These entries must be printed again exactly as they are.

+ + + +

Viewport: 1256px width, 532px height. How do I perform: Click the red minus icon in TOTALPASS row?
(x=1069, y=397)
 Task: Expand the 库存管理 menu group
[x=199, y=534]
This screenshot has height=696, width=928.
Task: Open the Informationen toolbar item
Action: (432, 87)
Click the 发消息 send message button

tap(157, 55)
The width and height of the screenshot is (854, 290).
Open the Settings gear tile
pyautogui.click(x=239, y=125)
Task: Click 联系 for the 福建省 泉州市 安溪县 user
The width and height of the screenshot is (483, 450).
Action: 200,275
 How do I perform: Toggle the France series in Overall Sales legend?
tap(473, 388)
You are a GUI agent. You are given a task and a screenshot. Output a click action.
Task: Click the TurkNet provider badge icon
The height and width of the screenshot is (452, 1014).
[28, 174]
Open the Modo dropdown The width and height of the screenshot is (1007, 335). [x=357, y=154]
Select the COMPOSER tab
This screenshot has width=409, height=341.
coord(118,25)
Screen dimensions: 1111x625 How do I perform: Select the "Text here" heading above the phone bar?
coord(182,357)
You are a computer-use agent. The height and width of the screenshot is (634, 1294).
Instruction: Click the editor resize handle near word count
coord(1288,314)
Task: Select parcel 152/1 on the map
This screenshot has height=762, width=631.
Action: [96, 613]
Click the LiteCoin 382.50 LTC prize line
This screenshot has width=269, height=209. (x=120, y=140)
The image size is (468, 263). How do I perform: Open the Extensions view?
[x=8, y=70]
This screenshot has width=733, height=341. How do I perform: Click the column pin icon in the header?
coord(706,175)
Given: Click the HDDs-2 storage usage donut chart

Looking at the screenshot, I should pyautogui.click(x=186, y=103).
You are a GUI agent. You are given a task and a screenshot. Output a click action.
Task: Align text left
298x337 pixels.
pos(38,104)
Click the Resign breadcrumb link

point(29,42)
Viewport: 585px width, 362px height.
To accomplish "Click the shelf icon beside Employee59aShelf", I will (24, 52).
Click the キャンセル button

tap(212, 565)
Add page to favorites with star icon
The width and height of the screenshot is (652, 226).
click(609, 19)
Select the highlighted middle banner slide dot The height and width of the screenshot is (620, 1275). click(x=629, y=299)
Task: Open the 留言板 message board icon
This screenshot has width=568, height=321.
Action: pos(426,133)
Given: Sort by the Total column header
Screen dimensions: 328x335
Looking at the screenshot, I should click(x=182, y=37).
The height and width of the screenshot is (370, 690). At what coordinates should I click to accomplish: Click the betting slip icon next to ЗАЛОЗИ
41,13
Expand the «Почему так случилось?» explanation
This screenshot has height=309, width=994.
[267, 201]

+ + + +

▸ Response for this exercise:
Viewport: 1256px width, 532px height. How do I perform: Click the red minus icon in TOTALPASS row?
(x=1069, y=397)
 Task: Expand the 库存管理 menu group
[x=199, y=534]
This screenshot has height=696, width=928.
Task: Open the Informationen toolbar item
Action: (432, 87)
Click the 发消息 send message button

tap(157, 55)
The width and height of the screenshot is (854, 290).
Open the Settings gear tile
pyautogui.click(x=239, y=125)
Task: Click 联系 for the 福建省 泉州市 安溪县 user
The width and height of the screenshot is (483, 450).
Action: 200,275
 How do I perform: Toggle the France series in Overall Sales legend?
tap(473, 388)
You are a GUI agent. You are given a task and a screenshot. Output a click action.
Task: Click the TurkNet provider badge icon
The height and width of the screenshot is (452, 1014).
[28, 174]
Open the Modo dropdown The width and height of the screenshot is (1007, 335). [x=357, y=154]
Select the COMPOSER tab
This screenshot has width=409, height=341.
coord(118,25)
Screen dimensions: 1111x625 How do I perform: Select the "Text here" heading above the phone bar?
coord(182,357)
You are a computer-use agent. The height and width of the screenshot is (634, 1294).
Instruction: Click the editor resize handle near word count
coord(1288,314)
Task: Select parcel 152/1 on the map
This screenshot has height=762, width=631.
Action: [96, 613]
Click the LiteCoin 382.50 LTC prize line
This screenshot has width=269, height=209. (x=120, y=140)
The image size is (468, 263). How do I perform: Open the Extensions view?
[x=8, y=70]
This screenshot has width=733, height=341. How do I perform: Click the column pin icon in the header?
coord(706,175)
Given: Click the HDDs-2 storage usage donut chart

Looking at the screenshot, I should pyautogui.click(x=186, y=103).
You are a GUI agent. You are given a task and a screenshot. Output a click action.
Task: Align text left
298x337 pixels.
pos(38,104)
Click the Resign breadcrumb link

point(29,42)
Viewport: 585px width, 362px height.
To accomplish "Click the shelf icon beside Employee59aShelf", I will (24, 52).
Click the キャンセル button

tap(212, 565)
Add page to favorites with star icon
The width and height of the screenshot is (652, 226).
click(609, 19)
Select the highlighted middle banner slide dot The height and width of the screenshot is (620, 1275). click(x=629, y=299)
Task: Open the 留言板 message board icon
This screenshot has width=568, height=321.
Action: pos(426,133)
Given: Sort by the Total column header
Screen dimensions: 328x335
Looking at the screenshot, I should click(x=182, y=37).
The height and width of the screenshot is (370, 690). At what coordinates should I click to accomplish: Click the betting slip icon next to ЗАЛОЗИ
41,13
Expand the «Почему так случилось?» explanation
This screenshot has height=309, width=994.
[267, 201]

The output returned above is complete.